Аввакум косо откинулся к мокрой нашве, отпустил наводяневшие, словно бы чугунные греби и отдался тому покою, что царил по-над рекою. Мужики выхватывали из поплави скользких, пружинисто-гнучих семог, похожих на серебряные слитки, и, едва выворотив в карбас, тут же ухали по костяному черному черепу колотушкой, разбрызгивая по затоптанному телдосу яркую кровь и мезгу. Сгустки алой печенки уляпали и бродни Аввакума. Азарт вдруг делся куда-то, и протопопу стало не по себе, словно бы это для него собирали руду в общую скляницу, чтобы и он поучаствовал в странной сатанинской трапезе. И он – подневольный, и из него по капле выдавливают силу и сладость жизни…

Уже завечерело; вода скоро повернула на убыль, покатилась к морю; рыбаки, радые улову, усердно затабанили в берег. Семгу сволокли к костру и стали спешно шкерить, пока совсем не стемнилось; юрод споро орудовал ножом, весь облепленный серебристой клецкой, сдаивал икру в палагушку, чавкал босыми ступнями по жирным рыбьим черевам; кабат по самую грудь был орошен быстро грязнеющей кровью. Семги лежали на траве рядами, уже тусклые, какие-то деревянные, словно покойники; по ним скользили костровые отсветы от поварни, где над ушным котлом хлопотали бабы. Олисава, странно забывшись, вскинув лицо в небо и считывая там неожиданную весть, обхватила бережно ладонями напухший живот, туго обтянутый зипунишком, словно бы близкая рыбья кровь позывала исторгнуть из утробы залежавшийся плод… «Эво, обрюхатилась, сучка, а не вем, от кого; сказывала, смеясь: де, ветром надуло…

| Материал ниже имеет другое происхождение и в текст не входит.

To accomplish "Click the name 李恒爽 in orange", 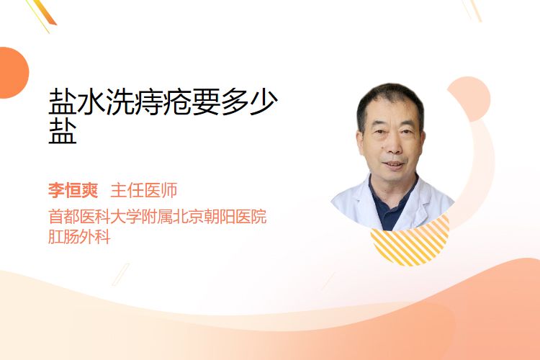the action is [73, 190].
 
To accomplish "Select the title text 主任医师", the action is [144, 190].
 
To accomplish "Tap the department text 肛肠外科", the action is [79, 237].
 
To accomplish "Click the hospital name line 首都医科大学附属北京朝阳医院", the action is [158, 217].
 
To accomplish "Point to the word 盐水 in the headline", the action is [76, 102].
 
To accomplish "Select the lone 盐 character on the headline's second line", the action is [63, 131].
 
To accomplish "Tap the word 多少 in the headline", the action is [249, 102].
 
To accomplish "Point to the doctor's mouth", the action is [393, 165].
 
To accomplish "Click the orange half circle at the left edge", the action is [13, 73].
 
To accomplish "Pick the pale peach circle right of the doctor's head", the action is [471, 98].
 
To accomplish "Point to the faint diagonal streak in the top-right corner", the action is [472, 9].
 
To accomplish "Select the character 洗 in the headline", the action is [120, 102].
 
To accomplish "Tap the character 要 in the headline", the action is [206, 102].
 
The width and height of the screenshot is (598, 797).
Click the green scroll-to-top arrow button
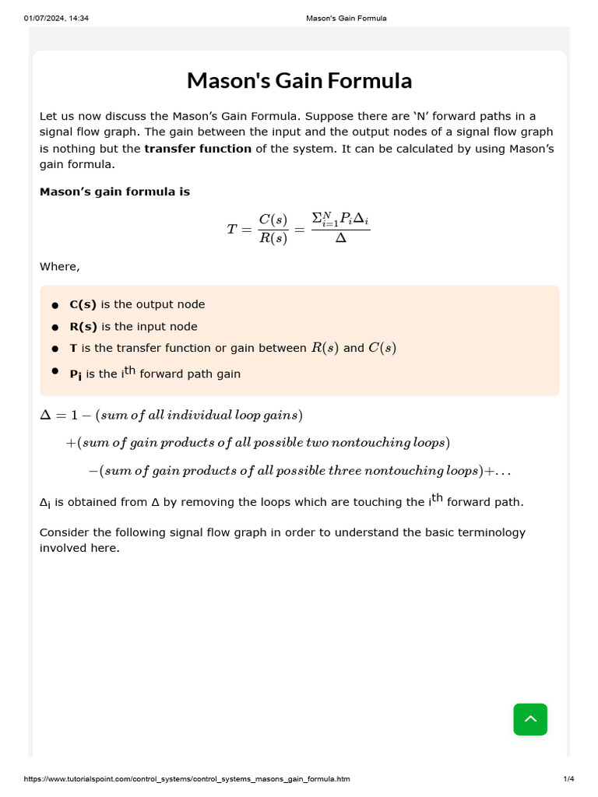(530, 719)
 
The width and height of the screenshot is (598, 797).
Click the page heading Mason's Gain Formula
(299, 81)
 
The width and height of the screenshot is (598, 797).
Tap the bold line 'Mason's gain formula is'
(114, 191)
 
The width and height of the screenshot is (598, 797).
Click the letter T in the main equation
(232, 229)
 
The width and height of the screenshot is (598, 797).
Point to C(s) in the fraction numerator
(273, 219)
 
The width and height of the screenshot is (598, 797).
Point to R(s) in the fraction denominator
(273, 239)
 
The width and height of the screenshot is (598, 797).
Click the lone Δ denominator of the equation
(340, 239)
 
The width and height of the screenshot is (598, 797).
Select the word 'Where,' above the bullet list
(59, 267)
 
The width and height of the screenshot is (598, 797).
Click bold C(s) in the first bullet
(83, 305)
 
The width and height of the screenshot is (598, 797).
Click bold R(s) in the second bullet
(83, 327)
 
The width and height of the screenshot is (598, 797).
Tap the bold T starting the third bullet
(73, 349)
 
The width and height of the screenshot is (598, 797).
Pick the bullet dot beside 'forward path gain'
(55, 371)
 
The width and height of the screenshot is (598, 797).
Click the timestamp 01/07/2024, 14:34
(56, 18)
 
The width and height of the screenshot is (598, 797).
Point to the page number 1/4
(568, 779)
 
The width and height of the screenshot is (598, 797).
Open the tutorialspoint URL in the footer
(187, 779)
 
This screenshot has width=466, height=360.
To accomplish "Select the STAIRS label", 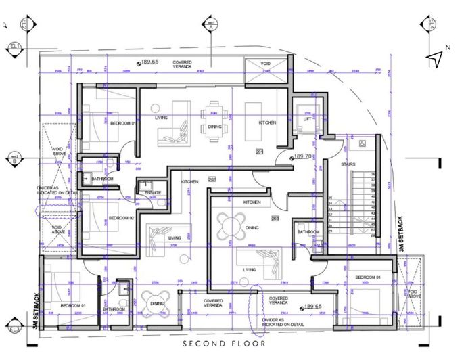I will point(349,164).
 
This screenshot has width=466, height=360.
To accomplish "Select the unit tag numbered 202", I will point(212,179).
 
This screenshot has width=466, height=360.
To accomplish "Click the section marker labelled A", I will point(210,25).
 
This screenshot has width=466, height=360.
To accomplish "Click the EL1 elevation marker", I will point(13,47).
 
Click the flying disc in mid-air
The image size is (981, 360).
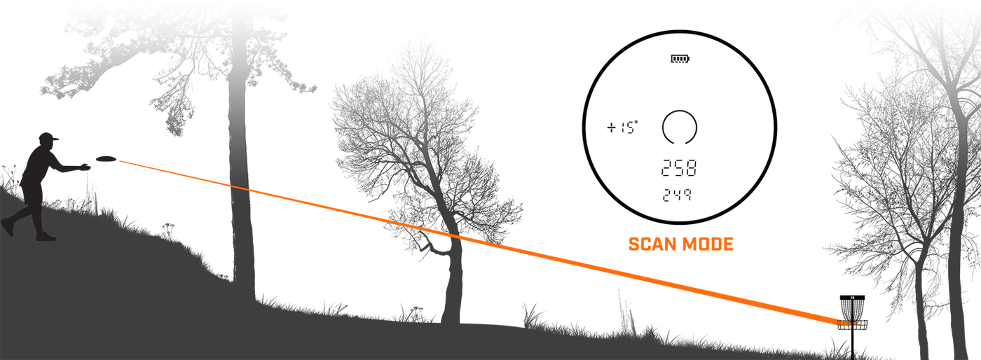(106, 158)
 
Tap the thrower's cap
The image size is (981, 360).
(48, 137)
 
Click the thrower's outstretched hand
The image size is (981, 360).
(84, 167)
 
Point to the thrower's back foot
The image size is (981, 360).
(8, 226)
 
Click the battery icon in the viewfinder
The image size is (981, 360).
(680, 59)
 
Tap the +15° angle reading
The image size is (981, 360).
(622, 127)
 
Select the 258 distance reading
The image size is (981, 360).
(679, 167)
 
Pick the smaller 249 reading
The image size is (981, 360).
(677, 195)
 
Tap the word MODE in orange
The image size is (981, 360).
(706, 244)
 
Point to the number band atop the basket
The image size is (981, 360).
(852, 298)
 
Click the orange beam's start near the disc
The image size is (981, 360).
(120, 161)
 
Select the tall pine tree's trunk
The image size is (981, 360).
(242, 175)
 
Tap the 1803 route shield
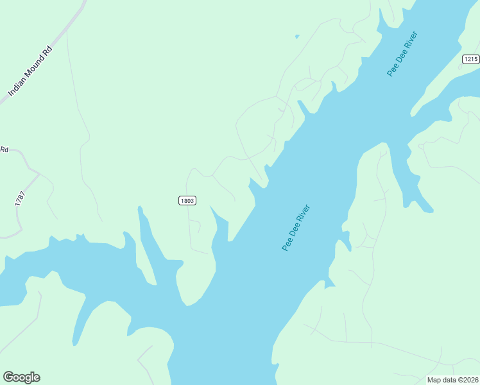(187, 201)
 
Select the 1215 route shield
(470, 59)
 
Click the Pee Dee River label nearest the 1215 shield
(402, 53)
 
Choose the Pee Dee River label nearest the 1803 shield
(296, 228)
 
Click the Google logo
(21, 377)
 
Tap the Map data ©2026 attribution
(453, 380)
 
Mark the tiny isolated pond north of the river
(296, 37)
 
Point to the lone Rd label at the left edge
(4, 150)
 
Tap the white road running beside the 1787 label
(26, 193)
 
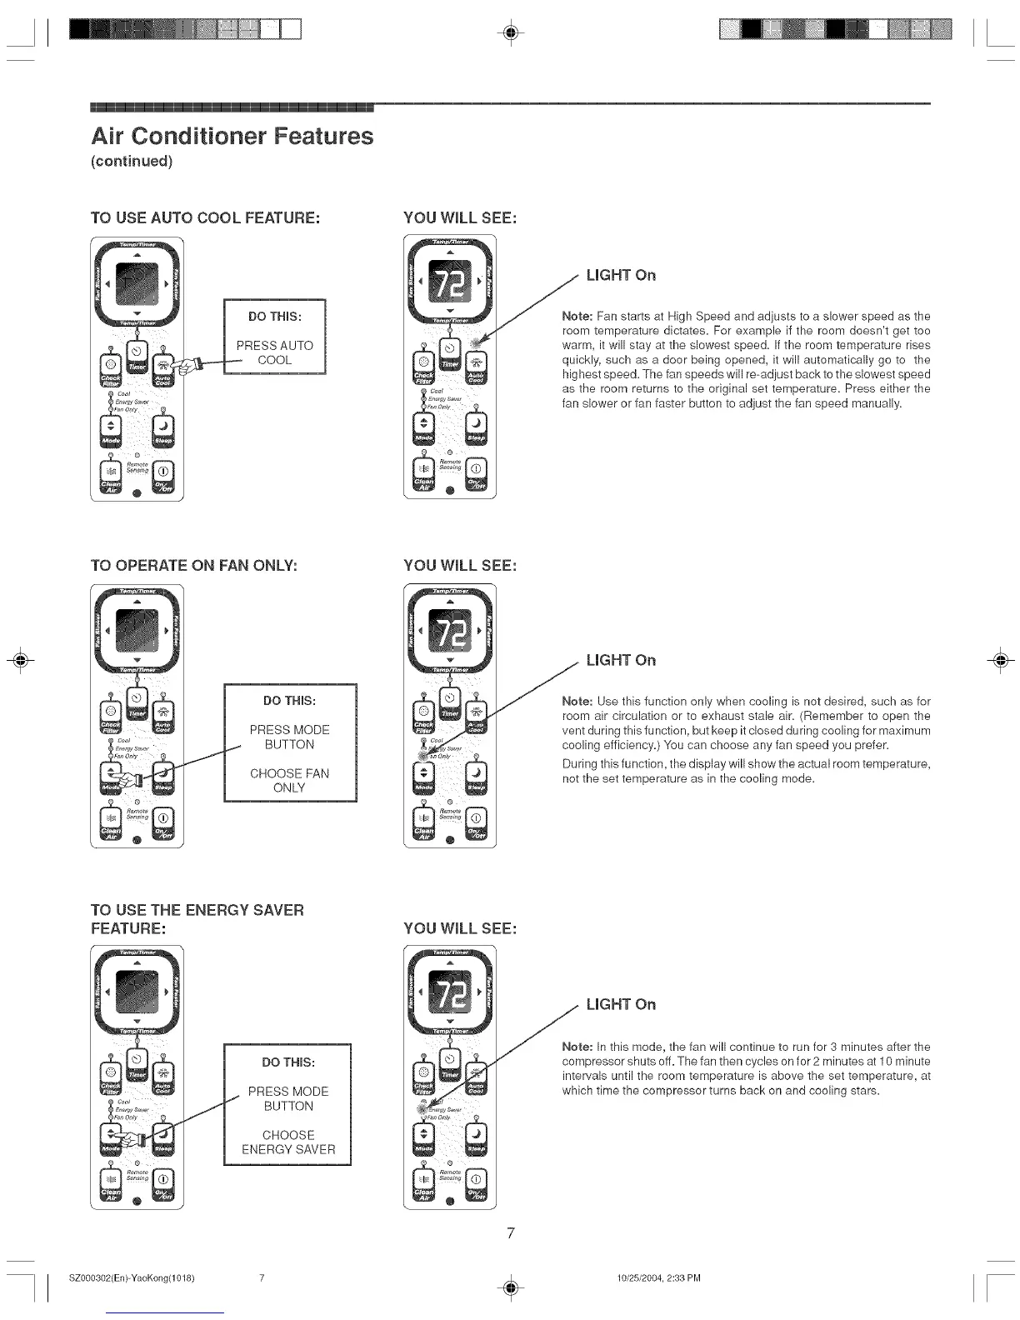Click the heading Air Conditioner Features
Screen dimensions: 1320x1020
tap(232, 136)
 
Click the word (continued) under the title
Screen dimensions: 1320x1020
tap(131, 161)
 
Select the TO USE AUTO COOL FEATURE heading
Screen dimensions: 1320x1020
tap(205, 218)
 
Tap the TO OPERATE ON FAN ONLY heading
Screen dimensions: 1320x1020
tap(193, 565)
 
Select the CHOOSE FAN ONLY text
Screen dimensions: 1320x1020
tap(289, 780)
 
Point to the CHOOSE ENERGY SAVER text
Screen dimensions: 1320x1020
tap(288, 1142)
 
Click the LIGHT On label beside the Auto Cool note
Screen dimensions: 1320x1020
tap(621, 275)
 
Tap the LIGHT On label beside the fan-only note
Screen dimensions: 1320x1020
tap(621, 660)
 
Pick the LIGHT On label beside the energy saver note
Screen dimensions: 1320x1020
tap(621, 1004)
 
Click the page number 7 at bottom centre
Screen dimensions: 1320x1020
tap(511, 1232)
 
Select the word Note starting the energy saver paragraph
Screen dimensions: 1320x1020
tap(577, 1047)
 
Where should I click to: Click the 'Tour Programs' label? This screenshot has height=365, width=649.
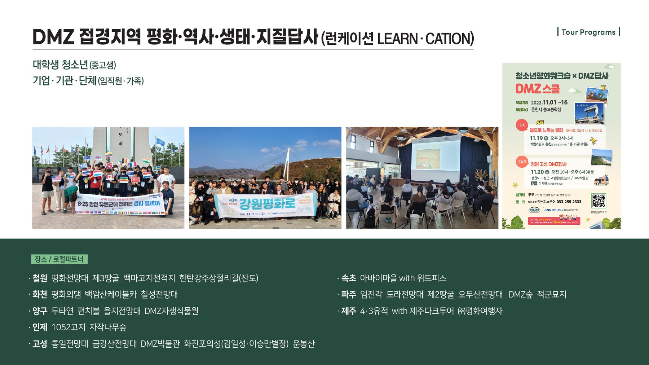(x=588, y=32)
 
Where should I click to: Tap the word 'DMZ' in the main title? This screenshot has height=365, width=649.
(x=53, y=37)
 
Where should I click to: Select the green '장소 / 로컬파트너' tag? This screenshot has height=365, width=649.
(x=59, y=259)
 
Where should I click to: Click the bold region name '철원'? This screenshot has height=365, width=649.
(x=40, y=278)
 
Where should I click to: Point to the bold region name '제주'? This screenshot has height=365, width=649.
(x=348, y=311)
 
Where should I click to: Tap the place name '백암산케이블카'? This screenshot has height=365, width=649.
(x=111, y=295)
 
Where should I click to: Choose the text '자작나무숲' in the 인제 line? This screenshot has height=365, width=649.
(x=108, y=327)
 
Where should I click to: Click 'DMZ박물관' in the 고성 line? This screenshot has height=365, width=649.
(x=160, y=344)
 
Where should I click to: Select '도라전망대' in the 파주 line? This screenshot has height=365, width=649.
(x=405, y=295)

Бога-то как нынь не боятся», – туманно подумал Аввакум, домогаясь мысли, во весь день ускользающей от него. Старик-сосед пластал на столешне семгу; взрезав по хребтине, развалил наполы сочную, полыхающую заревом мякоть, пронизанную янтарными волотями жира. И вдруг Аввакуму открылось и стало все ясно… Ведь прав Феодорушко, прав юрод. Раскрыл мне Господь бессмысленные очи. И за что я казнил его с упорством, наступая на пяты? Ежели Бог-от единосущен и трое в одном, как хлопочут про то жиды, так сейчас на столешне самого Исуса Христа пластают ножом, выимывая из него и печень, и сердце, и кровь источая на землю! Мало было ему страданий крестных, так мы еще обручили на земле с вечными муками? Валим ли дерево, шкераем ли зверя иль ворочаем землю… Прочь, прочь, навадники, с безумными ересями. Боже, прости и помилуй. Это же плоть Христова, и мы по самому сердцу ножом?.. Ой-ой…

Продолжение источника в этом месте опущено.